抜粋文:
========================================================================

第1部は坊主頭の巨漢男が女性を次々と拉致監禁し
「俺が何をしたいのか分かるか?」
と問い, 女が恐怖に震えながら例えば
「要するにヤリたいんでしょう?私の中に入れたいんでしょう?」
と答えると女の股間を鋭利な刃物で滅多刺しにして
顔が変形する程殴打した後,切り刻んで煮物にしてしまう。
「不正解」だったのだ。
坊主頭の凶行が延々と描かれるも「正解者」は,とうとう現れず
彼の「誰も分かってくれない…」で幕を閉じる。

第2部は美貌の女が主役。
彼女をナンパしてホテルに連れ込むスケベ根性丸出しの
オッサン達の股間を鋭利な刃物で滅多刺しにして殺し,金品を強奪する。
殺した男の股間を鷲掴みにして
「男なんて皆同じ」って言うのが彼女の口癖。

第3部で第1部の坊主頭と第2部の強盗殺人女が出会い,
一瞥して互いに「只者ではない…」と悟り,
坊主頭の部屋で命ギリギリのタイマン勝負が繰り広げられる。
血みどろの戦いの中で,女は「ただヤリたいだけ」でない男がいる事を知り, 男は自分の問いに初めて正解する女を見出し,
何故かここで「男一匹ガキ大将」理論が作動し
「タイマン勝負が終わればダチ」となる。

========================================================================

データ項目:

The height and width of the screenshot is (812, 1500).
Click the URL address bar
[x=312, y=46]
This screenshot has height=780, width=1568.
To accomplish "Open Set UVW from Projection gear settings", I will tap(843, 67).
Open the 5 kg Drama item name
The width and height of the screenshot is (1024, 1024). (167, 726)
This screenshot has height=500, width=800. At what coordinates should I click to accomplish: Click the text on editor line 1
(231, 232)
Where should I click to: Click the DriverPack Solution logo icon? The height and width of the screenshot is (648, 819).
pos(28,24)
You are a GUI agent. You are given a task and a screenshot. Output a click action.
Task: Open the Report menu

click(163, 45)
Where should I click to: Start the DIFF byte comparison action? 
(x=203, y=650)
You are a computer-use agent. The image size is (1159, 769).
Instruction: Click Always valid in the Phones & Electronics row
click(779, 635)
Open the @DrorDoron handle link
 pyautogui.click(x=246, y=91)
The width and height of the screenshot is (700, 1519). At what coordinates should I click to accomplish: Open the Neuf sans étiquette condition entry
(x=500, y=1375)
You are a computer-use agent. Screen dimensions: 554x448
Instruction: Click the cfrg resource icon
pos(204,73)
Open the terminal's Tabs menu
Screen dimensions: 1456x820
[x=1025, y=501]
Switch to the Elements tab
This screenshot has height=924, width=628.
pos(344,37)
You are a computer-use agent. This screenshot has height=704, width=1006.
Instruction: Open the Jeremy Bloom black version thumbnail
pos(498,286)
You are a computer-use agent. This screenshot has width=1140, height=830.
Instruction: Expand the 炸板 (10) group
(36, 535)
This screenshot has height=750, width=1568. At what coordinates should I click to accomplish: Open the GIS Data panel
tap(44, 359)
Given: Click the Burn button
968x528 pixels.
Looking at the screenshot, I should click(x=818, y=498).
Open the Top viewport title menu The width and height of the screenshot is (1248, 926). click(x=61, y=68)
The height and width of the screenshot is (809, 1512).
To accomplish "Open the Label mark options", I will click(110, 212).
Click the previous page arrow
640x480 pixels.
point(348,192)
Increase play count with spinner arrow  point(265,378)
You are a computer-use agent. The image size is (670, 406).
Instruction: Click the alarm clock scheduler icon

========================================================================

やること:
a – 抜粋文のうち、「と答えると女の股間を鋭利な刃物で滅多刺しにして」を含むところから書き始め、「オッサン達の股間を鋭利な刃物で滅多刺しにして殺し,金品を強奪する。」まで来たらそこで終えて、一字も変えずに書き写してください。
b – 抜粋文によると、第2部の女がよく口にする言葉は何ですか。

解答:
a –
と答えると女の股間を鋭利な刃物で滅多刺しにして
顔が変形する程殴打した後,切り刻んで煮物にしてしまう。
「不正解」だったのだ。
坊主頭の凶行が延々と描かれるも「正解者」は,とうとう現れず
彼の「誰も分かってくれない…」で幕を閉じる。

第2部は美貌の女が主役。
彼女をナンパしてホテルに連れ込むスケベ根性丸出しの
オッサン達の股間を鋭利な刃物で滅多刺しにして殺し,金品を強奪する。

b – 「男なんて皆同じ」